The following are some of CAP’s positions on the issues coming up for negotiation in Canada.
On intellectual property (IP), Malaysia should reject proposals for stronger IP than the World Trade Organization rules require including to:
— join additional international IP treaties that strengthen IP protection.
— extend the copyright term to at least 70 years (from the present 50 years).
The result of accepting these would be that consumers’ rights and access to affordable medicines and to information and knowledge will be harmed, and farmers’ rights to seeds would be diminished.
On state owned enterprises (SOE), Malaysia should reject the whole section, which aims at making it difficult or impossible for most of our government-linked companies to operate or survive. Otherwise it should demand that the country is exempted from having to comply with this section.
One of the provisions is that these SOEs cannot give preference to local goods, services or companies in their procurement of goods and services. Abiding by this will lead to a lot of the business of SOEs to be given to foreign companies, which will have serious effects on local businesses, including Bumiputeras. This must be rejected by Malaysia.
Malaysia should reject the investment chapter given the problems experienced by other countries who agreed to the same provisions as are in the leaked TPPA investment chapter. However, since it appears to be negotiating this chapter, Malaysia must reject pre-establishment rights for foreign companies of TPPA countries as well as proposed restrictions on performance requirements (or conditions) placed on foreign companies. In the draft text, countries are allowed to exempt ‘non-conforming measures’ from some obligations but other key obligations are not exempted and thus the ‘exemptions’ are of little use.

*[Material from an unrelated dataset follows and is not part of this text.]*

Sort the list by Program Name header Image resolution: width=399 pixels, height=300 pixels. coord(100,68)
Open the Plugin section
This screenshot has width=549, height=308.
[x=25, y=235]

Thus Malaysia should insist that these non-conforming measures must be exempted from all investment chapter obligations. Malaysia must also reject any provisions that prevent the country from using capital controls that may be required to regulate the flow of funds into and from the country.
Malaysia should also reject provisions relating to the ‘investor protection’ component of the TPPA. In particular, we should reject the provisions on ‘fair and equitable treatment’ and ‘indirect expropriation’ as these greatly constrain our policy space and expose the country to legal liability.
Malaysia must also reject the investor-to-state dispute settlement (ISDS) system in the investment chapter which enables the foreign investor to take the government to an international arbitration tribunal to enforce the provisions in the investment chapter and provisions of other chapters which are referred to in the investment chapter. This exposes the government to claims of billions of dollars.
Malaysia must stand firm on its proposal for a total exclusion or total carve-out for tobacco control measures from the whole TPPA.
Malaysia should also insist that it (and other TPPA countries that request it) should obtain exceptions in all TPPA chapters that allow it to adopt or maintain measures that it deems it needs for purposes of public health, the environment, economic and social development and other public interest policies.
In the last week, a number of TPPA governments have said that the negotiations can basically be concluded by the end of 2014. Given the TPPA is almost concluded, it becomes even more vital that all TPPA governments provide more concrete and detailed information to the public on the negotiations that are taking place. So far the information has been very limited and sketchy and the public is in the dark on what issues are being negotiated and what Malaysia’s positions are. This is despite the consultations and briefings that Ministry of International Trade and Industry have been holding.
The red lines that CAP has raised above are because the Malaysian government is still going ahead with the negotiations. We still stand by our earlier position that Malaysia should withdraw from further negotiations and not sign the TPPA.